Alongside Sherif Salem, the name of Ramona Di Marco is credited on The Italians of Egypt. “Actually Ramona is my wife. After we got married, she started to collaborate with me on my films as a writer and researcher”, explains Salem. “Our first collaboration was a documentary Clandestini about illegal immigration from the Arab countries of the Mediterranean Sea to Italy. I thought Ramona was the best researcher for such topic because she studied then practiced law in the Italian government. In that doc, we showed many moving stories including one about an Egyptian underage adolescent who took the boat to Italy but was caught and put in a juvenile home. Because he was ignorant of the Italian law that gives to underage teen like him education and residency, he escaped from the juvenile home because he thought it was some kind of jail. Two years later, after he became aware of the law, he left himself to be apprehended again. Now he grew up to be a legal resident”.

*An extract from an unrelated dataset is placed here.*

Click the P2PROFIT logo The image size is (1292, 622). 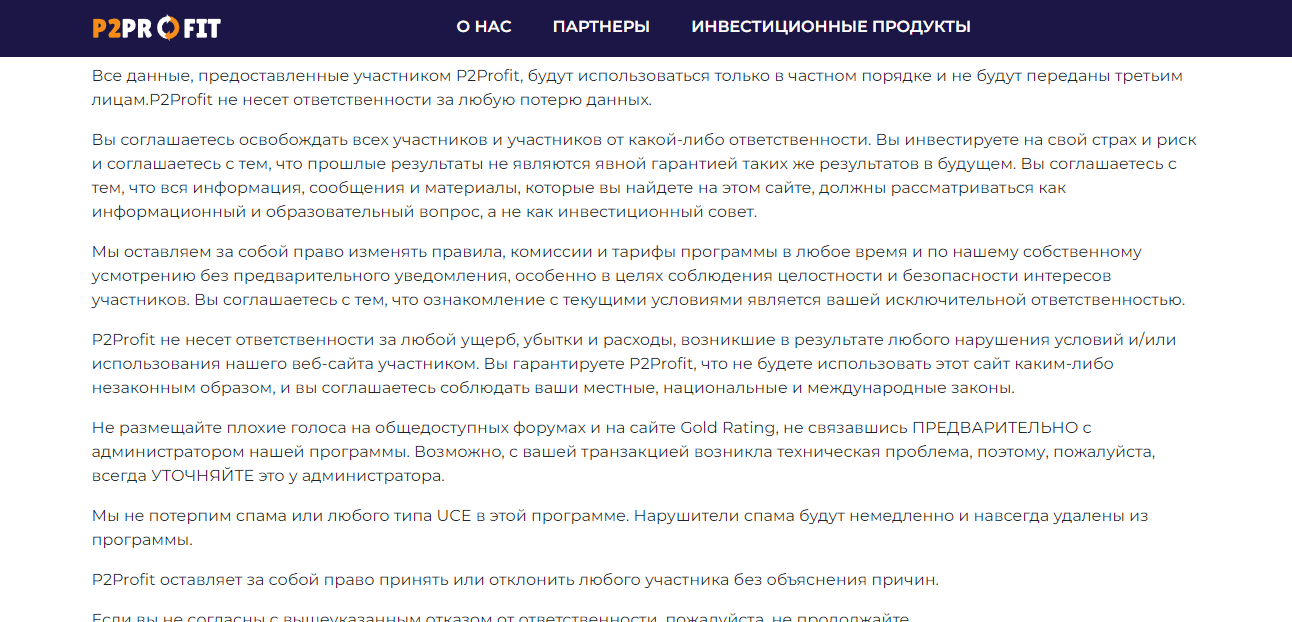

The premise of Italians of Egypt was also initiated by Ramona Di Marco when she met an old Italian lady speaking about her childhood memories of growing up in Egypt. “This encounter drove Ramona to research the stories of Italians in contemporary Egypt. When she brought me the first results, I was ashamed because, although I studied architecture, I did not know that the Italian architect Mario Rossi was behind the construction of Egypt’s most famous mosques like Omar Makram and Mursi Abou-Al-Abbas. My friend Abdel-Menem Saiid, a researcher in Dar Al-Kutub, The Egyptian Book Archives, also contributed by bringing to us many articles that helped us to track down Italians in Cairo and Alexandria. One important article was written by the late historian Younan Labib Younan who brought the facts about how Italians of Egypt who suffered during the World War II. One great example of Italian of Egypt who is still living and contributing to society is Franco Greco who was born in Alexandria then moved to Italy in his youth but decided to comeback upon his retirement in order to start an intercultural organization in his city of birth”.
Finally, I asked Sherif Salem about the Mediterranean culture and collaboration that we hear about all the time through many organizations in Europe but without real outcome. Salem notes: “In filmmaking, many organizations offer workshops and training courses for up and coming filmmakers but rarely we hear that such organizations go on and launch a financing program for these trainees or distribution system to support finished films in finding exhibition. So the outcome of such entities is quite vague. If we look to the big picture, I guess people fall victim to political games. The word collaboration only signifies economic collaboration and nothing more. Even this economic collaboration has certain limit and extinct.